Subnet authority and trust
Sven-Haegar Koch
haegar at sdinet.de
Fri May 5 14:38:15 CEST 2017
On Thu, 4 May 2017, Parke wrote:
> How does tincd determine the subnet(s) of other remote nodes? Does
> tincd read its copies of the hosts file and parse and follow the
> subnet information contained in the local files?
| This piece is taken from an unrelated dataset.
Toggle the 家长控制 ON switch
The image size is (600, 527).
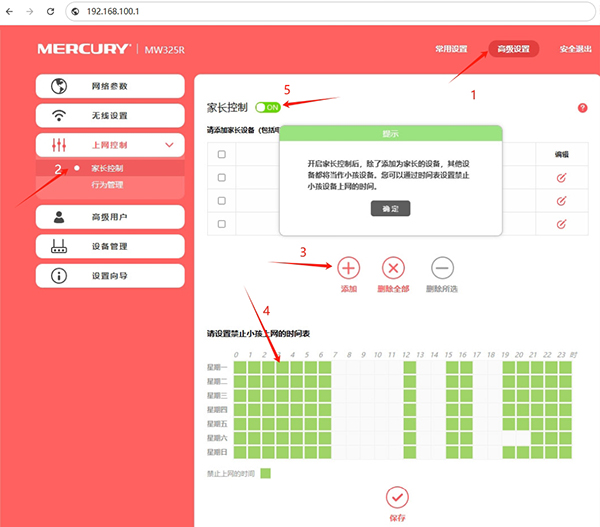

Or does tincd solely
> trust the subnet information dynamically advertised by each remote
> node?
>
> In my experimentation, it seems that:
>
> a) tincd reads its own subnet(s) from its copy of its own host file, but
>
> b) tincd ignores the subnets specified in the other hosts files.
>
> This would seem to mean that if:
>
> 1) There are three nodes, A, B, and C, and
> 2) Node B is offline, and
> 3) Node C is compromised and advertises itself as serving B's subnet(s), and
> 4) Node A sends traffic to an IP address on one of B's subnets, then
> 5) Node C will intercept the traffic that A believes A is sending to B's subnet.
>
> Is the above description of how tincd operates correct?
>
> Is this an intentional choice? If so, what is the reasoning behind it?
>
> It seems to me that this behavior (trusting all advertised subnets) is
> unexpected and possibly undocumented. The behavior would also seem to
> prioritize convenience over security.
>
> (I am running tinc version 1.0.24 on Debian.)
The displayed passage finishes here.